- **TASK**
Which lines below contain the word "Instruction"? Gather each of them and copy it out in full.

- **INPUT DATA**
§ §

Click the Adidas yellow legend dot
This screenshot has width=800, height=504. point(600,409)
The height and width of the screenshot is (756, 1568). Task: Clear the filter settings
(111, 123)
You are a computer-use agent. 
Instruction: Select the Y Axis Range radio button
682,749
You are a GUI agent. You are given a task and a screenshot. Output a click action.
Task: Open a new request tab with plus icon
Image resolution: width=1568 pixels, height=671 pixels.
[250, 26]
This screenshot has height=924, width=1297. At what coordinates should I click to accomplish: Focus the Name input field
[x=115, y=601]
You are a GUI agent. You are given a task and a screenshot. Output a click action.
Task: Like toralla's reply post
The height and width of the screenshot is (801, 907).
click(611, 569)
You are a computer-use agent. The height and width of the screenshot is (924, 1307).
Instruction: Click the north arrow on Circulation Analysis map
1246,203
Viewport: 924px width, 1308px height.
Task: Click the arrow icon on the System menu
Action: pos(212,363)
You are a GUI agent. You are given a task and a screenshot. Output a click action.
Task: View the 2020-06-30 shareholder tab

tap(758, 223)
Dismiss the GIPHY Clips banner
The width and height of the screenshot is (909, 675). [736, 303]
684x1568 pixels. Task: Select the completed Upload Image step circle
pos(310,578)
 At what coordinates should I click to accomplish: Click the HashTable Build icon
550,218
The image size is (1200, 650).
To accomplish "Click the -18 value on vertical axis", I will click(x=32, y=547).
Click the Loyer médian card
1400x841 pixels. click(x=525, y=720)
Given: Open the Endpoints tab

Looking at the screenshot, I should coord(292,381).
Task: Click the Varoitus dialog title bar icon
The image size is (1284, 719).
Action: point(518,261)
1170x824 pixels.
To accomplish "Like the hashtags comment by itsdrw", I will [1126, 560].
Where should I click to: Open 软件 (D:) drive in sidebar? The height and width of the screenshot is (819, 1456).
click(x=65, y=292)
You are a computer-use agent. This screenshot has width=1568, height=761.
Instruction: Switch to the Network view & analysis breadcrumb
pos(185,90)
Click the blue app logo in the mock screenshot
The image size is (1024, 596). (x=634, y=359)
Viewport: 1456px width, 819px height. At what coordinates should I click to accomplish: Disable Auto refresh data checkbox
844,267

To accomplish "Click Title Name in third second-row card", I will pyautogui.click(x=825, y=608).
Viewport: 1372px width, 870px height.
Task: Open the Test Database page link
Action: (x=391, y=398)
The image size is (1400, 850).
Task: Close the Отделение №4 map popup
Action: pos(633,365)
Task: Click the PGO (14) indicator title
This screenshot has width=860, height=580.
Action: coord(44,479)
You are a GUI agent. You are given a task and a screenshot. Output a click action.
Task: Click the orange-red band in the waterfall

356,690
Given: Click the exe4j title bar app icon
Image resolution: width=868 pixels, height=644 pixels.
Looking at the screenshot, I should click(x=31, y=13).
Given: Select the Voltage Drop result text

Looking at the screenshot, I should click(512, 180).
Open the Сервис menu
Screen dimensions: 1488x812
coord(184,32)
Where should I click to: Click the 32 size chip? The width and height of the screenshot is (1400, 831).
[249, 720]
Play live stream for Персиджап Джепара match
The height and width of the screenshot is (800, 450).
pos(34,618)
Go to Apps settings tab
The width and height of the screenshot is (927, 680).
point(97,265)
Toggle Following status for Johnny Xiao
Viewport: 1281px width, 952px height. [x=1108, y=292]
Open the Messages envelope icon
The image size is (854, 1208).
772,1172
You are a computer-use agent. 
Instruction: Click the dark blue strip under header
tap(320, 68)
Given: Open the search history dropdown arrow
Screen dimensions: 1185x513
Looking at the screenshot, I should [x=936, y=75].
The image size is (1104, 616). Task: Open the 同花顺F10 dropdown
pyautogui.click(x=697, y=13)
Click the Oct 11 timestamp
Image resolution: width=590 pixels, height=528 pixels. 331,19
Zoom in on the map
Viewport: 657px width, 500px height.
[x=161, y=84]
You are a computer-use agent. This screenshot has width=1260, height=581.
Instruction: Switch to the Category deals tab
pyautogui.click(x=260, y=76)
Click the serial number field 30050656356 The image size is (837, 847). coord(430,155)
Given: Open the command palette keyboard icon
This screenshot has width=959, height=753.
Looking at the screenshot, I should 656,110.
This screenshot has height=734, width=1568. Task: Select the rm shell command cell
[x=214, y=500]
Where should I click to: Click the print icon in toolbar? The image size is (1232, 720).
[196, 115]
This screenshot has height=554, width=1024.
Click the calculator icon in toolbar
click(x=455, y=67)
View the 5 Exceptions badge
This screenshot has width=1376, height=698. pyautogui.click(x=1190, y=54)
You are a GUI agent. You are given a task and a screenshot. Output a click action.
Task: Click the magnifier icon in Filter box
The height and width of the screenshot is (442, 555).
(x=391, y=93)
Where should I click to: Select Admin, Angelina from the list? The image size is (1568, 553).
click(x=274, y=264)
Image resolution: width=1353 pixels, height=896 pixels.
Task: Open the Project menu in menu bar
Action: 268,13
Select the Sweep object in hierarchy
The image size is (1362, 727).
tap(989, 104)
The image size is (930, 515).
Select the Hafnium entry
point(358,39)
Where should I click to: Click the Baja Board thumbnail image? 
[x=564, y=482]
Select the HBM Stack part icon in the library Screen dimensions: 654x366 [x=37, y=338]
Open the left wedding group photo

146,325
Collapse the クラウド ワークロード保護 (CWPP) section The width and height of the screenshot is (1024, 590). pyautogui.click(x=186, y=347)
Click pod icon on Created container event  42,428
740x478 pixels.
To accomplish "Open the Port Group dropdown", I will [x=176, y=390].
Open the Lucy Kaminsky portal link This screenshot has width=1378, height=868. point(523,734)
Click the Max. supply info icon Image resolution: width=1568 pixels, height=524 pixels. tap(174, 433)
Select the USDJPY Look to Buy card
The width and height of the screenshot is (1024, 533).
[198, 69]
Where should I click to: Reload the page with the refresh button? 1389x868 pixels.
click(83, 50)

§ §

- **RESULT**
Instruction: Select the Y Axis Range radio button
Instruction: Click the north arrow on Circulation Analysis map
Instruction: Switch to the Network view & analysis breadcrumb
Instruction: Click the dark blue strip under header
Instruction: Switch to the Category deals tab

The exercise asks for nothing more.